INPUT

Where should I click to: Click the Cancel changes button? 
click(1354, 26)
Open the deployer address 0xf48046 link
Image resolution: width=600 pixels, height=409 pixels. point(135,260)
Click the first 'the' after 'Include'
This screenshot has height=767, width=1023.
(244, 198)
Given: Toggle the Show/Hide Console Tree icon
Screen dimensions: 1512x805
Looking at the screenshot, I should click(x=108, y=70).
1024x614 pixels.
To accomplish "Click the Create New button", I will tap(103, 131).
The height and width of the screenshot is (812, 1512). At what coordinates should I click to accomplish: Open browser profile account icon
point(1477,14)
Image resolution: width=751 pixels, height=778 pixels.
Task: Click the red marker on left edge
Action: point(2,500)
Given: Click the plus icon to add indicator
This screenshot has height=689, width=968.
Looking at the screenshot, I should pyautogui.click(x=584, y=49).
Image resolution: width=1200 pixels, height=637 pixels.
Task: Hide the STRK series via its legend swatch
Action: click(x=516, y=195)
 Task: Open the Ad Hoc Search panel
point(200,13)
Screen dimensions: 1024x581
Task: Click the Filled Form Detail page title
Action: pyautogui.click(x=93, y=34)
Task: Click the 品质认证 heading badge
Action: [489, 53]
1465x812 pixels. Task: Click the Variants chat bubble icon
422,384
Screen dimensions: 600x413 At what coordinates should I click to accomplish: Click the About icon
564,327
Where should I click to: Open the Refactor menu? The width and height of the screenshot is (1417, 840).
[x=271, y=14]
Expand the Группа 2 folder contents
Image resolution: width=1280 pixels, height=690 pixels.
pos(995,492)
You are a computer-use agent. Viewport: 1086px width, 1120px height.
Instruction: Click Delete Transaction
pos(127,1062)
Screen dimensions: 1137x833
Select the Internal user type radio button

WHAT YOU SHOULD DO
Reproduce every one of the entries above verbatim, line for line, with no alteration.

FINAL RESULT
Where should I click to: Click the Cancel changes button? 
click(1354, 26)
Open the deployer address 0xf48046 link
Image resolution: width=600 pixels, height=409 pixels. point(135,260)
Click the first 'the' after 'Include'
This screenshot has height=767, width=1023.
(244, 198)
Given: Toggle the Show/Hide Console Tree icon
Screen dimensions: 1512x805
Looking at the screenshot, I should click(x=108, y=70).
1024x614 pixels.
To accomplish "Click the Create New button", I will tap(103, 131).
The height and width of the screenshot is (812, 1512). At what coordinates should I click to accomplish: Open browser profile account icon
point(1477,14)
Image resolution: width=751 pixels, height=778 pixels.
Task: Click the red marker on left edge
Action: point(2,500)
Given: Click the plus icon to add indicator
This screenshot has height=689, width=968.
Looking at the screenshot, I should pyautogui.click(x=584, y=49).
Image resolution: width=1200 pixels, height=637 pixels.
Task: Hide the STRK series via its legend swatch
Action: click(x=516, y=195)
 Task: Open the Ad Hoc Search panel
point(200,13)
Screen dimensions: 1024x581
Task: Click the Filled Form Detail page title
Action: pyautogui.click(x=93, y=34)
Task: Click the 品质认证 heading badge
Action: [489, 53]
1465x812 pixels. Task: Click the Variants chat bubble icon
422,384
Screen dimensions: 600x413 At what coordinates should I click to accomplish: Click the About icon
564,327
Where should I click to: Open the Refactor menu? The width and height of the screenshot is (1417, 840).
[x=271, y=14]
Expand the Группа 2 folder contents
Image resolution: width=1280 pixels, height=690 pixels.
pos(995,492)
You are a computer-use agent. Viewport: 1086px width, 1120px height.
Instruction: Click Delete Transaction
pos(127,1062)
Screen dimensions: 1137x833
Select the Internal user type radio button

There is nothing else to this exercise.